Buying a house costs a lot of money… If this wasn’t, everyone would be doing it. But just how expensive is stepping on the property ladder? What costs can you expect?
We know, costs are not fun to think about, but they are necessary to discuss. If not, your budget can run out very quickly and leave you short. Luckily, this guide will help you get a clear picture of all the house buying costs.
Check out the list below for a summary of all the most important costs you can expect.
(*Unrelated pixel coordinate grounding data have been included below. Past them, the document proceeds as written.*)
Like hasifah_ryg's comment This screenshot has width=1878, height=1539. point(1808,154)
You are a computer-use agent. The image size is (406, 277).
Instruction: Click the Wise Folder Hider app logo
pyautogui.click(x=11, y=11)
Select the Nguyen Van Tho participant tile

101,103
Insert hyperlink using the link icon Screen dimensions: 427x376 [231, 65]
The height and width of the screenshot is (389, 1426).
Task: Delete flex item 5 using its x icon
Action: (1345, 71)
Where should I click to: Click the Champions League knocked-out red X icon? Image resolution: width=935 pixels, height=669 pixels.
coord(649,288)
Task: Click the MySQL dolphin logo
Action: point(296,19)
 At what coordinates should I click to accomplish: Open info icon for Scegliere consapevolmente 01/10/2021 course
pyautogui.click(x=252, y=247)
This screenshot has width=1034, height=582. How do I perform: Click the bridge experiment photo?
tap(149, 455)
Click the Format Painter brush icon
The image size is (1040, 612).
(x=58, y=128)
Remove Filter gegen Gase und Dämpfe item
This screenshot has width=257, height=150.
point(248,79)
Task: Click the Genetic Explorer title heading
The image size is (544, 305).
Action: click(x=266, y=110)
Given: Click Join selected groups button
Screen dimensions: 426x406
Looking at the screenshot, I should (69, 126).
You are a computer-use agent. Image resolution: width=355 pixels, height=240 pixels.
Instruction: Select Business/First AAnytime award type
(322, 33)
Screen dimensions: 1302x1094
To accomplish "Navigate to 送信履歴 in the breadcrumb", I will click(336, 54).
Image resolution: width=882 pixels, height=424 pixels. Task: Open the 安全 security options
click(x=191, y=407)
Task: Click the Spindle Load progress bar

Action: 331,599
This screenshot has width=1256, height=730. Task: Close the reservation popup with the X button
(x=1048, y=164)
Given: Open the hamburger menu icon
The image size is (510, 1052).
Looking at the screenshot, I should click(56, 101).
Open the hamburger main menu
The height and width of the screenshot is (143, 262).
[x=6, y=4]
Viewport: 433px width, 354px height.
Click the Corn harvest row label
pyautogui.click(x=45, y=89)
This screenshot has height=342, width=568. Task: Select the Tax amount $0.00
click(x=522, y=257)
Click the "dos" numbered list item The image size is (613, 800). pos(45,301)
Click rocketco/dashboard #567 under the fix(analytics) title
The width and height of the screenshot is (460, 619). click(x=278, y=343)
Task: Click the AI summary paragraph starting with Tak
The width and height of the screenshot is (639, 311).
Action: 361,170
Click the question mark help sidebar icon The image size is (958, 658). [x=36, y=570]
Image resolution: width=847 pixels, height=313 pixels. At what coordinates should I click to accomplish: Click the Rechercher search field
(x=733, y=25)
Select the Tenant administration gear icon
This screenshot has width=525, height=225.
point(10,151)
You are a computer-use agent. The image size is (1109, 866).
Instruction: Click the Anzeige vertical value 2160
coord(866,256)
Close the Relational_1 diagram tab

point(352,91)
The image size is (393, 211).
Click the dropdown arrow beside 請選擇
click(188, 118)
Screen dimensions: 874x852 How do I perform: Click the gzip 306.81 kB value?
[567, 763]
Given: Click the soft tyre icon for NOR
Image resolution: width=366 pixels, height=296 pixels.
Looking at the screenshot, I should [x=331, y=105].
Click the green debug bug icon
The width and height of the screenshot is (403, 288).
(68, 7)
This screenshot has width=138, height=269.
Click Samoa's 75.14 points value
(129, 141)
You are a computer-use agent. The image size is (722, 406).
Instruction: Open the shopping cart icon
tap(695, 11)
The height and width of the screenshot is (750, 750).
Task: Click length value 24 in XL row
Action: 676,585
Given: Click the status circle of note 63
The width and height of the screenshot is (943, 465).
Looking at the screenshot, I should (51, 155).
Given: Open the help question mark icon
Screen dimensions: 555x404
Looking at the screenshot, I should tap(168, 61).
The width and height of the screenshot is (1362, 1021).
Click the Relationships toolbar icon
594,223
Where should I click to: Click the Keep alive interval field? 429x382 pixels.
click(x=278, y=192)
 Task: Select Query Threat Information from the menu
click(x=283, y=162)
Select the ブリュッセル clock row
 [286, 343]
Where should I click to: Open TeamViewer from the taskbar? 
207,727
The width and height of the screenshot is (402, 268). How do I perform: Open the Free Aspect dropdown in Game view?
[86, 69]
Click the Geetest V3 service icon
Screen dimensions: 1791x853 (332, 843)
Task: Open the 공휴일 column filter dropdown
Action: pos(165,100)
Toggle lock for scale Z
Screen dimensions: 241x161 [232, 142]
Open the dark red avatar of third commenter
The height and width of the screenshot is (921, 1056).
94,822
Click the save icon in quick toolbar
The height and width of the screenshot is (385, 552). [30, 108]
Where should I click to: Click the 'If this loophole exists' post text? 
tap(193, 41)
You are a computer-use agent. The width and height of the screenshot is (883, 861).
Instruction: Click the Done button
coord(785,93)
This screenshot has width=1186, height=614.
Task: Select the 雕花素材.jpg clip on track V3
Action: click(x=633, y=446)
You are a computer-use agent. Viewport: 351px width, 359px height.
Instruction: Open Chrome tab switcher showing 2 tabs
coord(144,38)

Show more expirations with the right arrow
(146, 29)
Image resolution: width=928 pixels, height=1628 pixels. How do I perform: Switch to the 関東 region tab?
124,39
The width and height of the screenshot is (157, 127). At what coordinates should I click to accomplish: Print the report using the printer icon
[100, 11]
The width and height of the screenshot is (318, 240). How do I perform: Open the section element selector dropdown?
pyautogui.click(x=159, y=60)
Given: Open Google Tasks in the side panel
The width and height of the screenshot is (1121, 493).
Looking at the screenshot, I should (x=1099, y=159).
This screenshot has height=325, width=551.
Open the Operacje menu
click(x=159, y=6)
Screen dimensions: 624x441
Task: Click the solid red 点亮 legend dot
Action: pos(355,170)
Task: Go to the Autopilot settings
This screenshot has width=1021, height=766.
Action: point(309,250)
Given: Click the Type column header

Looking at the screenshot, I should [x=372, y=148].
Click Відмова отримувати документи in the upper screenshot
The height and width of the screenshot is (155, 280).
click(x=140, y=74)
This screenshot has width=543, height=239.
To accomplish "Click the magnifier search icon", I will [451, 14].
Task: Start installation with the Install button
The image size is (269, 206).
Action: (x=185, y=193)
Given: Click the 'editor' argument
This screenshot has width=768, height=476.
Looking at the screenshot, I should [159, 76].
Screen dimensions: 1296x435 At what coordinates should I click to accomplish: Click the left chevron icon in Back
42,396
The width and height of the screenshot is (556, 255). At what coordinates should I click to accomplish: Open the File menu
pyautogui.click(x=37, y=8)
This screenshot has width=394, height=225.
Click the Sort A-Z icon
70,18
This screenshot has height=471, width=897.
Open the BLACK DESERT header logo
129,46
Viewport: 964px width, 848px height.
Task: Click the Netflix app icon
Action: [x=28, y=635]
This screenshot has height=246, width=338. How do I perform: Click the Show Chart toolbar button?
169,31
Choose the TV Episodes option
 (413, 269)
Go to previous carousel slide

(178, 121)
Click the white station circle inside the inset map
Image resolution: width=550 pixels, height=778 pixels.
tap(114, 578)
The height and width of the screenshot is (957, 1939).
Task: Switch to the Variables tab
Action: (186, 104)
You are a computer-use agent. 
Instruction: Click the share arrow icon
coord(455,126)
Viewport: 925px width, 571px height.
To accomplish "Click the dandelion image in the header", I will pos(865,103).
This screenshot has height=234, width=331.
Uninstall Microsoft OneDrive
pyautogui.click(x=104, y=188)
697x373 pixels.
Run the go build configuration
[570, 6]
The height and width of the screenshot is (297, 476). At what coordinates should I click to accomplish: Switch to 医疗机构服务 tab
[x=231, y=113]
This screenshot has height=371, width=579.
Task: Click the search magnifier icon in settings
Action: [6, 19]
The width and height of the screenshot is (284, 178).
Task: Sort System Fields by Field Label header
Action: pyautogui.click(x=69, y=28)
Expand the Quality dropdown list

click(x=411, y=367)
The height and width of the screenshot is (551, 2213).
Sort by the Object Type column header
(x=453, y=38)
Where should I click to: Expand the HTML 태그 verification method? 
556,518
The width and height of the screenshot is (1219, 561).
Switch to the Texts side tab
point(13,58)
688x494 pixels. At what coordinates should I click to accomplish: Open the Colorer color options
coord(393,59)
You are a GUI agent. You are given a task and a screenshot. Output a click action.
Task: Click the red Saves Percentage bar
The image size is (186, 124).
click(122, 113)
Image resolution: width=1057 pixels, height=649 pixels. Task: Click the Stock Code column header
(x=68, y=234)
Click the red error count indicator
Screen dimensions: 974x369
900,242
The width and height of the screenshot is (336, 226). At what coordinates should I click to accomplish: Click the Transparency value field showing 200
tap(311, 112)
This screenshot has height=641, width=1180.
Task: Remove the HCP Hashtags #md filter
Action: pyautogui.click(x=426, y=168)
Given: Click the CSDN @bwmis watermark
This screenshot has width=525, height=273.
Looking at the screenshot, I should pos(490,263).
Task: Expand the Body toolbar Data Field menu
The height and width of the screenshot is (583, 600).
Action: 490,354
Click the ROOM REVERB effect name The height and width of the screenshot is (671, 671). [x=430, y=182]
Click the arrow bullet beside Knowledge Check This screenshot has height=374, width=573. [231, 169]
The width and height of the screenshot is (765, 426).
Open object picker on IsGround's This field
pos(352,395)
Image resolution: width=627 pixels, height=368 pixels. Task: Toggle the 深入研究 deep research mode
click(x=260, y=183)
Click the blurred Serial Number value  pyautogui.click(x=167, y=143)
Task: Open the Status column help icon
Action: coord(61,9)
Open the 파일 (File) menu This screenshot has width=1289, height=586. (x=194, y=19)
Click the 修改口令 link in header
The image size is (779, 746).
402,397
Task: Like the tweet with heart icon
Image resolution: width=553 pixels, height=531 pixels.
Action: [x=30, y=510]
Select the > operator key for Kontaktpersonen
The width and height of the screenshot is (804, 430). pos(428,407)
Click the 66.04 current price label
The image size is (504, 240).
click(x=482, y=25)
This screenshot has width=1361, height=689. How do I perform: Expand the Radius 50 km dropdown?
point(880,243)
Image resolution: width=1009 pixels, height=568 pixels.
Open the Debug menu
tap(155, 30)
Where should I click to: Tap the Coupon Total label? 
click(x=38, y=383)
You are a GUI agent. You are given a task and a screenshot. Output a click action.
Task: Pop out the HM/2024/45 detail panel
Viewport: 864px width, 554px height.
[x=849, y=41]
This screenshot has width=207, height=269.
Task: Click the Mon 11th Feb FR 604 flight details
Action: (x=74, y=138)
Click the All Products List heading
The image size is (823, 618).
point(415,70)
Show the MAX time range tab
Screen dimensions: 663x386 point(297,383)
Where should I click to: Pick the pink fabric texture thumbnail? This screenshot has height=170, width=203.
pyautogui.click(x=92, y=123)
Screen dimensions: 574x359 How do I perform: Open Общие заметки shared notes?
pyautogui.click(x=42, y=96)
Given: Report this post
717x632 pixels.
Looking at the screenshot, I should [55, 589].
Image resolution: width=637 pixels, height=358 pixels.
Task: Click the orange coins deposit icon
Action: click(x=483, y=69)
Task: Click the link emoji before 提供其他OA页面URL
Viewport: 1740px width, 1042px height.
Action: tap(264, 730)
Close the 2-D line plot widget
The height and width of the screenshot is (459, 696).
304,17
We will go into more detail on each of these costs later.
|House buying cost||Approximate amount||Note|
|Deposit||Min. 5% of the purchase price|
|Stamp Duty||Differs per region||Check out our guide for more info|
|Mortgage booking fee||£100 – £250|
|Mortgage arrangement fee||£0 – £2,000|
|Mortgage valuation fee||£150 – £1,500||Depends largely on the house price|
|Mortgage telegraphic transfer fee||£25 – £50|
|Mortgage account fee||£100 – £300||Only applicable if your account is new|
|Solicitors fees||£850 – £1,500|
|Property surveyor||£250 – £600||Only for second-hand homes|
|Reservation fee||£500 – £1,000||Only for new builds|
|Other costs:||Building insurance, moving costs, council tax, maintenance and repairs, running costs|
The Big-Ticket Items
Let’s start with the elephant in the room – the biggest costs you’ll need to pay upfront. These include the deposit, any money to bridge the gap between that and your mortgage, and the Stamp Duty.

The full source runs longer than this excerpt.